- [INPUT]

↓

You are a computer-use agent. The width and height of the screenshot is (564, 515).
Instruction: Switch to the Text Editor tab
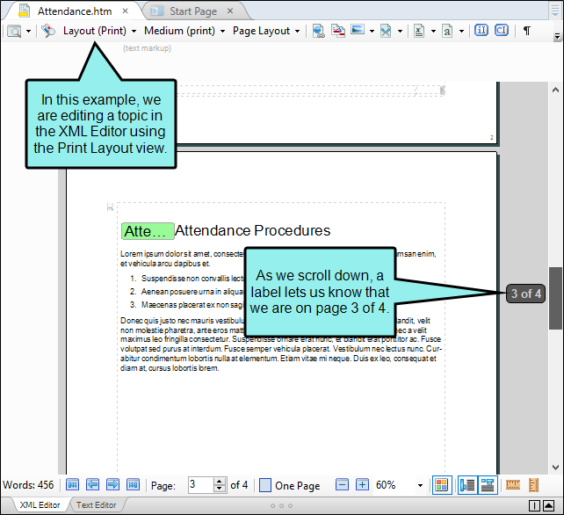[x=96, y=505]
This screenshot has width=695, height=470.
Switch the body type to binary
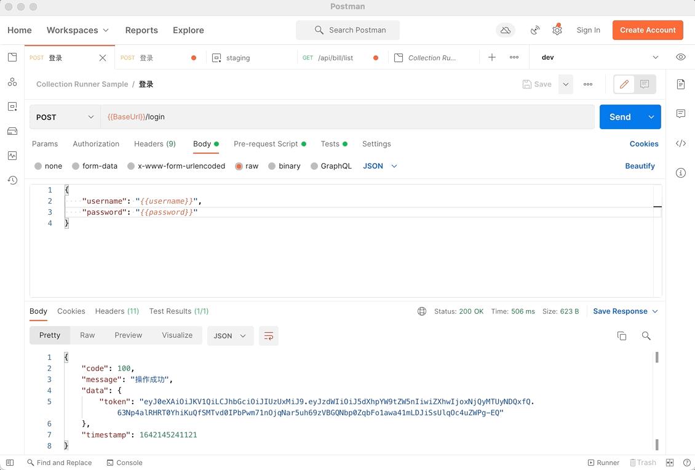click(x=284, y=165)
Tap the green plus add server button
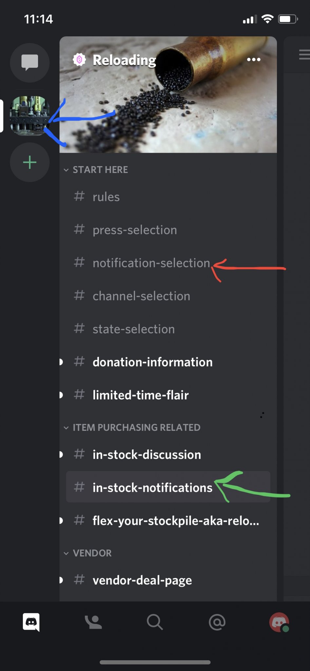 click(30, 163)
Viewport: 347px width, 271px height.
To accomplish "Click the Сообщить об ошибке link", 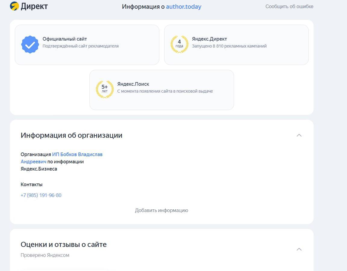I will click(289, 6).
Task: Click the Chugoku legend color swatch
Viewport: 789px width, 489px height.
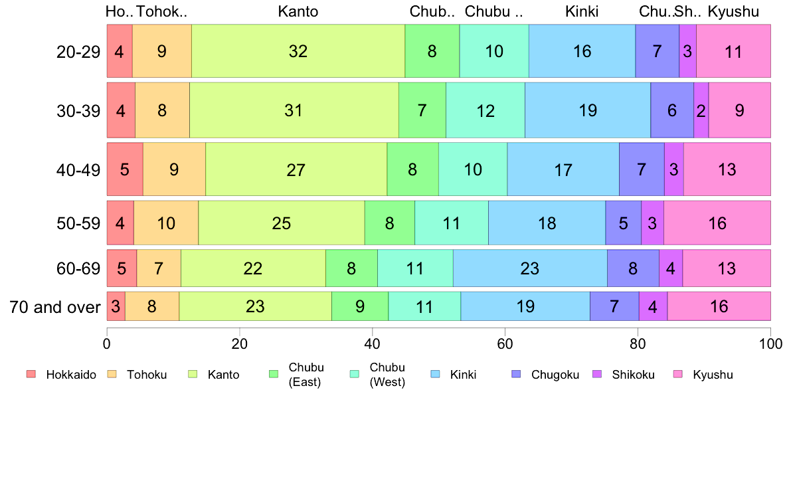Action: (x=516, y=374)
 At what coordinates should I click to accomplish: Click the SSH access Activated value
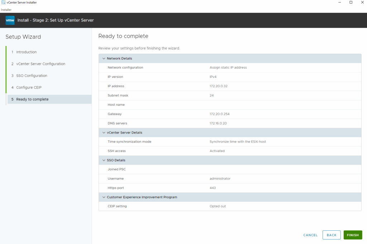[x=217, y=151]
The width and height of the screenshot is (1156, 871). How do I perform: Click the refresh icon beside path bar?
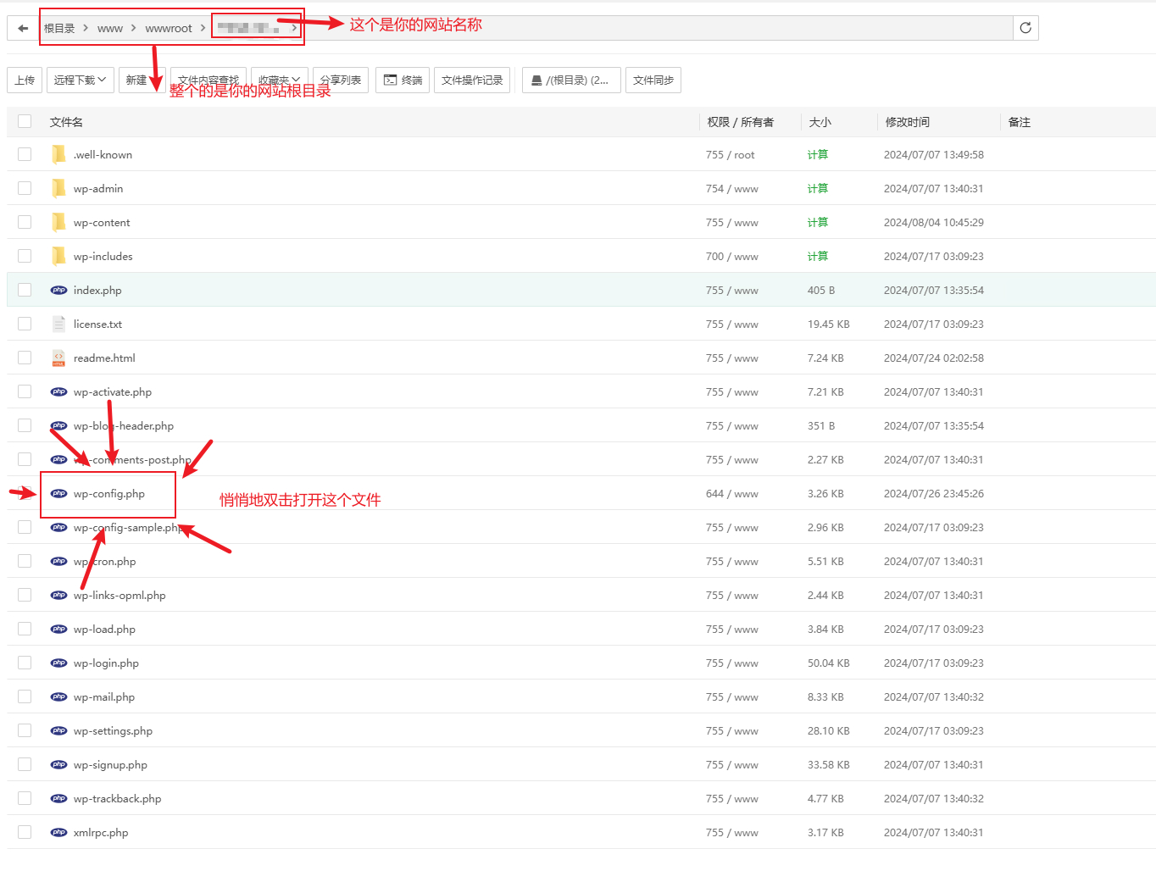point(1025,28)

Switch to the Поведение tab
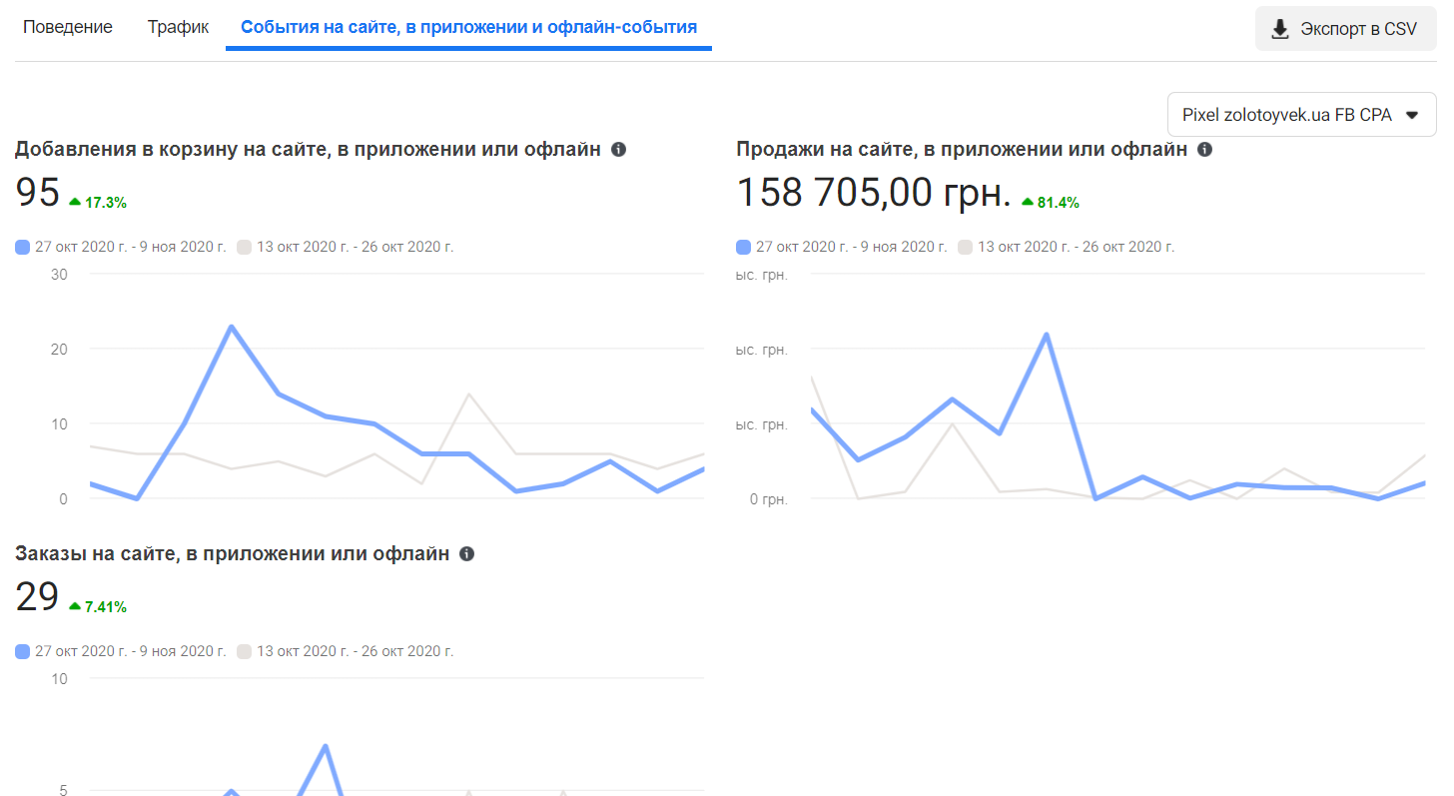(68, 27)
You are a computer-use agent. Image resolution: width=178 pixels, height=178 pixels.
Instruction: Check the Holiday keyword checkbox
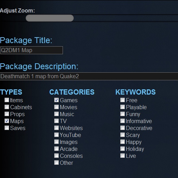(x=122, y=149)
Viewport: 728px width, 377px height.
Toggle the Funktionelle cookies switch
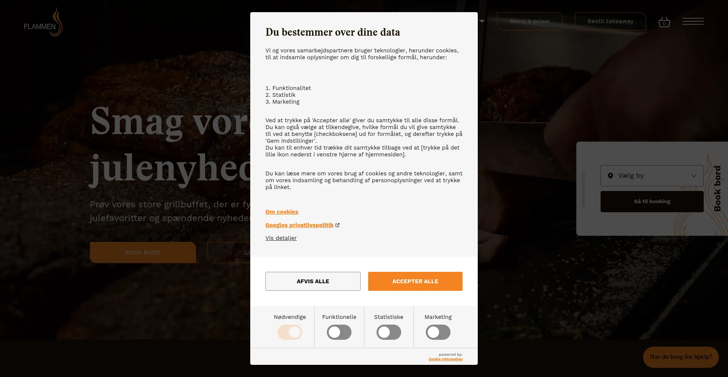339,332
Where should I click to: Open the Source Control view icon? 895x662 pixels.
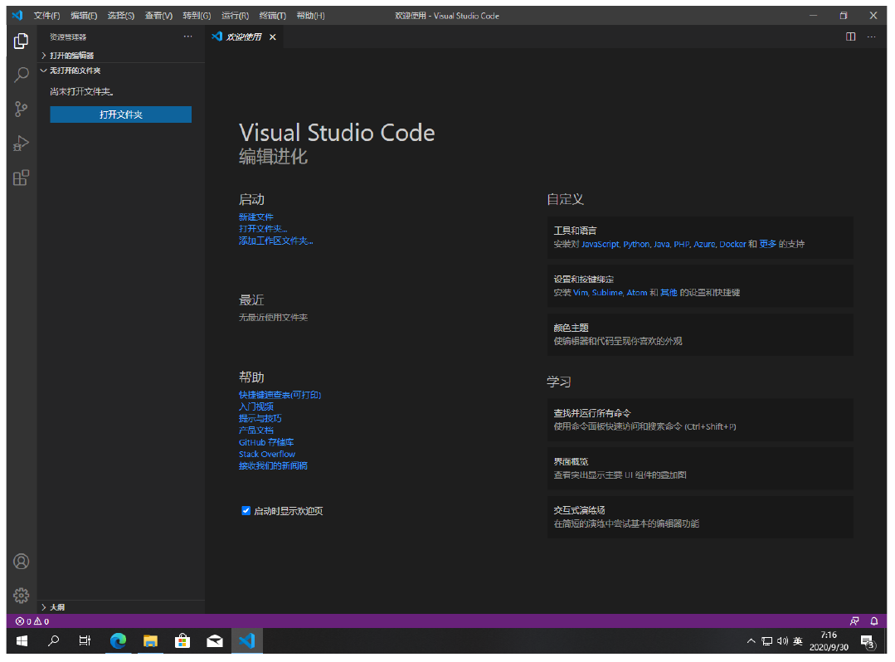click(x=22, y=110)
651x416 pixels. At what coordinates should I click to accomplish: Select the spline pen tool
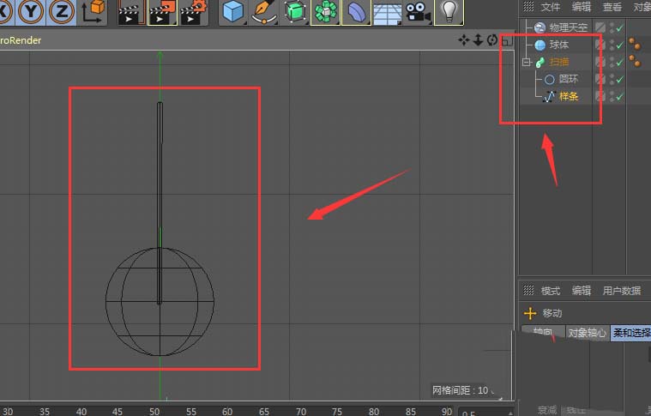264,11
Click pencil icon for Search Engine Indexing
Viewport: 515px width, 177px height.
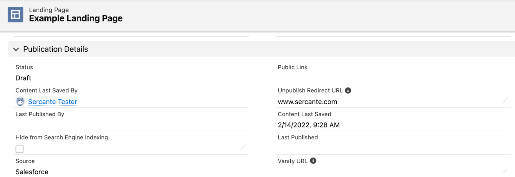click(x=243, y=147)
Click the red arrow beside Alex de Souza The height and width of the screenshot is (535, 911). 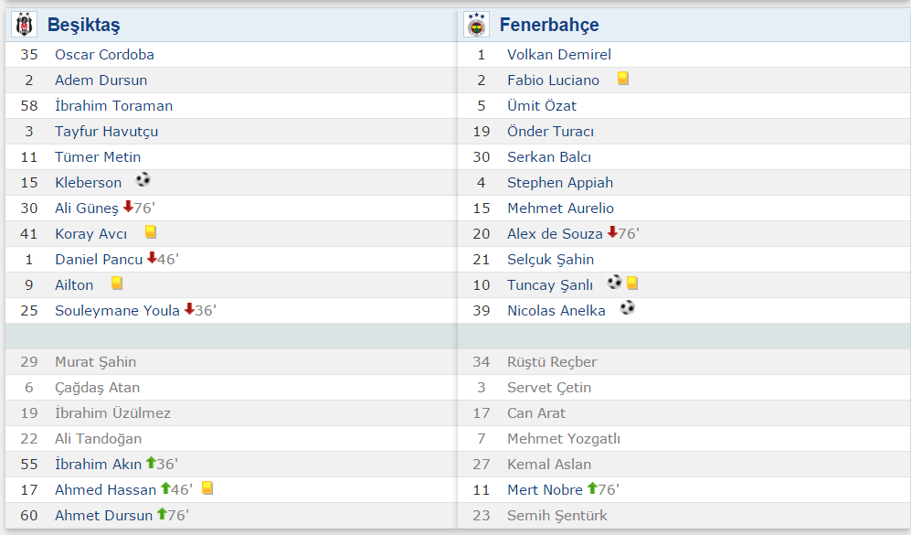click(612, 233)
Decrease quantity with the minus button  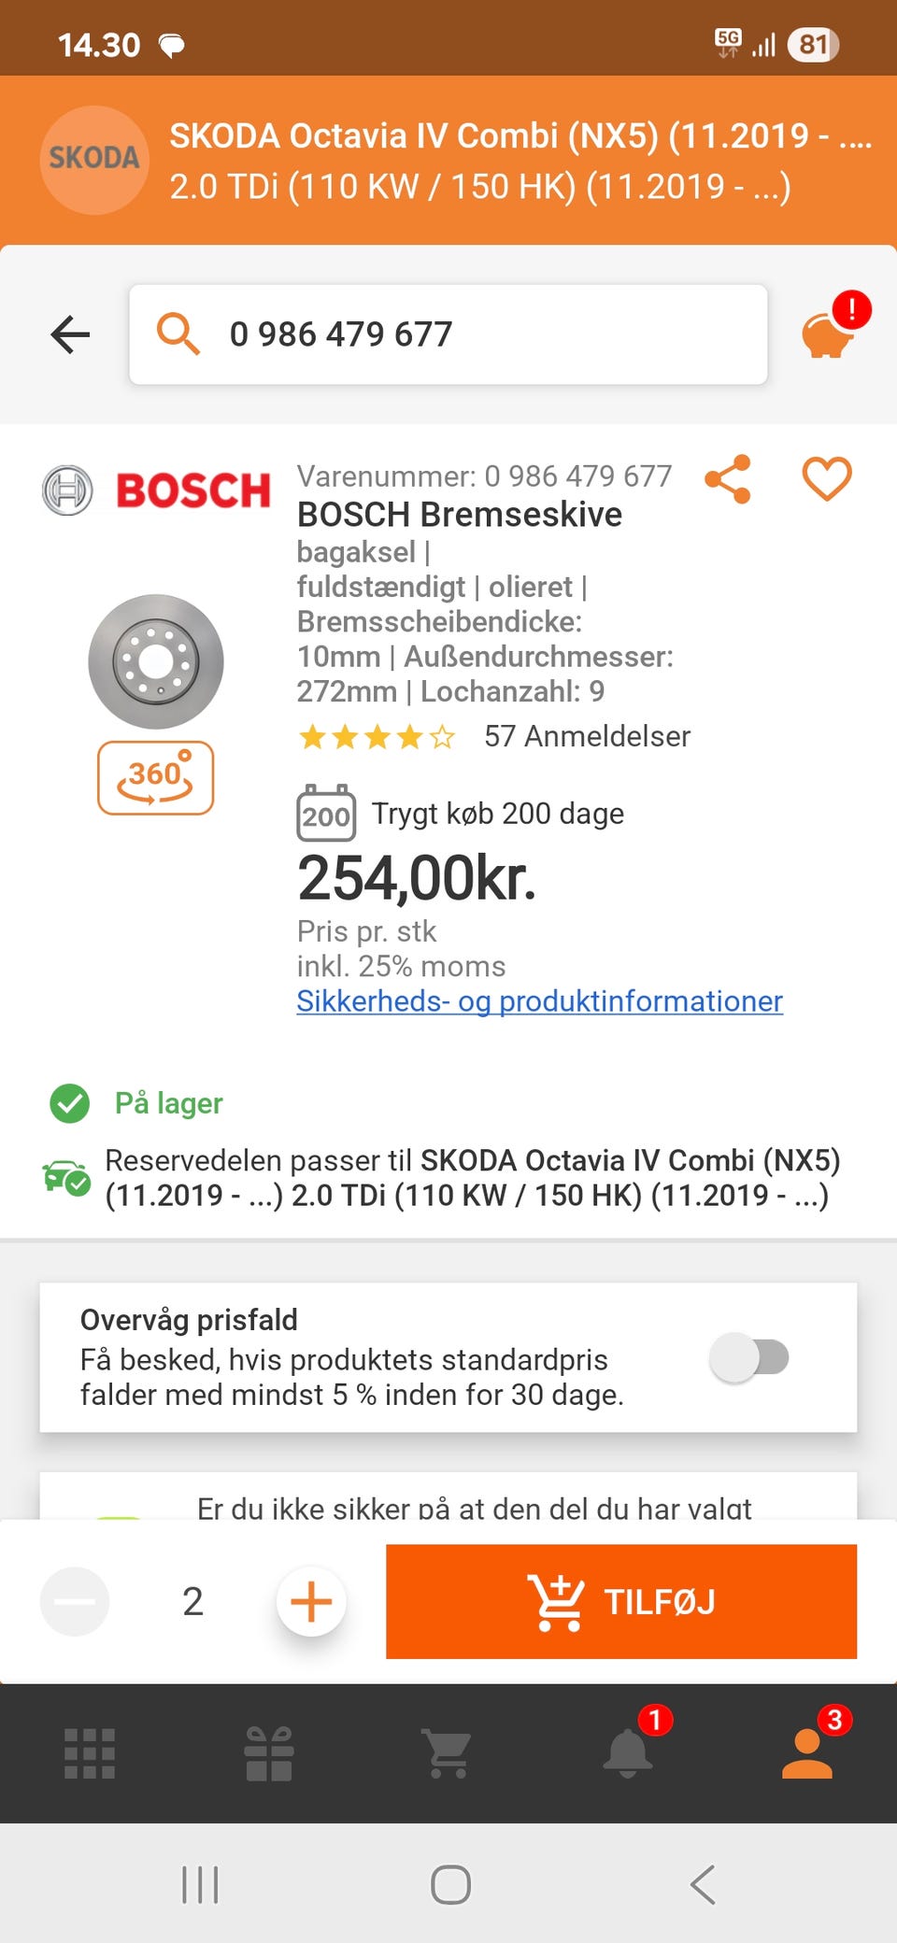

↑

- [TASK DIRECTIONS] Reproduce exactly the lines of the data above that run from the line with "Switch to the Поведение tab" down to the line with "Click pencil icon for Search Engine Indexing", both ends included. Pictures do not belong in the copy.

- [EXPECTED ANSWER]
Switch to the Поведение tab
(68, 27)
You are a computer-use agent. Image resolution: width=178 pixels, height=178 pixels.
Instruction: Check the Holiday keyword checkbox
(x=122, y=149)
Viewport: 728px width, 377px height.
Toggle the Funktionelle cookies switch
339,332
Where should I click to: Open the Source Control view icon? 895x662 pixels.
click(x=22, y=110)
651x416 pixels. At what coordinates should I click to accomplish: Select the spline pen tool
264,11
Click pencil icon for Search Engine Indexing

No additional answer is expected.